Le 30 octobre 2024, le député national Jacques Djoli Eseng’Ekeli a déposé à l’Assemblée nationale une proposition de loi visant à garantir l’accès à l’information et la transparence de la vie publique en RDC. Ce texte, composé de 75 articles, vise à mettre en œuvre l’article 24 de la Constitution congolaise, qui consacre le droit à l’information et la liberté de la presse. Il est important de noter que cette initiative s’inscrit dans un contexte où la société civile et diverses organisations plaident depuis plusieurs années pour l’adoption d’une telle loi, essentielle pour promouvoir la transparence, la redevabilité et la lutte contre la corruption en RDC. Je vous propose en dix points les articles qui peuvent aider à renforcer la lutte contre la corruption.

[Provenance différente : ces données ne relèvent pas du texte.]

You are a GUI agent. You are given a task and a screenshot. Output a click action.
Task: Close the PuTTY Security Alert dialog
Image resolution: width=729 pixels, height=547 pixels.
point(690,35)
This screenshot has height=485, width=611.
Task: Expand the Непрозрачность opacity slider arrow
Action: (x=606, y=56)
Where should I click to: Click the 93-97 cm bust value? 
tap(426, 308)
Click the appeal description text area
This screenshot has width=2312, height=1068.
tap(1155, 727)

- Droit à l’information comme outil de redevabilité (Article 4) :
- Cet article garantit à toute personne le droit d’accéder gratuitement à l’information auprès des institutions publiques et des entités privées réalisant des missions d’intérêt public. Ce droit favorise la transparence en donnant aux citoyens les moyens de surveiller les activités publiques, d’identifier les mauvaises pratiques et de demander des comptes.
- Publicité proactive des données (Article 62) :
- Les institutions publiques et certains acteurs privés doivent publier régulièrement des informations telles que budgets, rapports d’audit, contrats, concessions ou partenariats public-privé. Ces données permettent aux citoyens et aux institutions de contrôle de détecter plus facilement des anomalies ou des irrégularités, limitant ainsi les opportunités de corruption.
- Obligation de déclaration de patrimoine et d’intérêts (Articles 16-22) :
- Les responsables publics et certaines catégories de gestionnaires sont tenus de déclarer leurs patrimoines et intérêts à leur entrée en fonction, régulièrement pendant leur mandat, et à leur départ. Cette mesure permet de repérer les enrichissements illicites et de prévenir les abus liés à des intérêts personnels.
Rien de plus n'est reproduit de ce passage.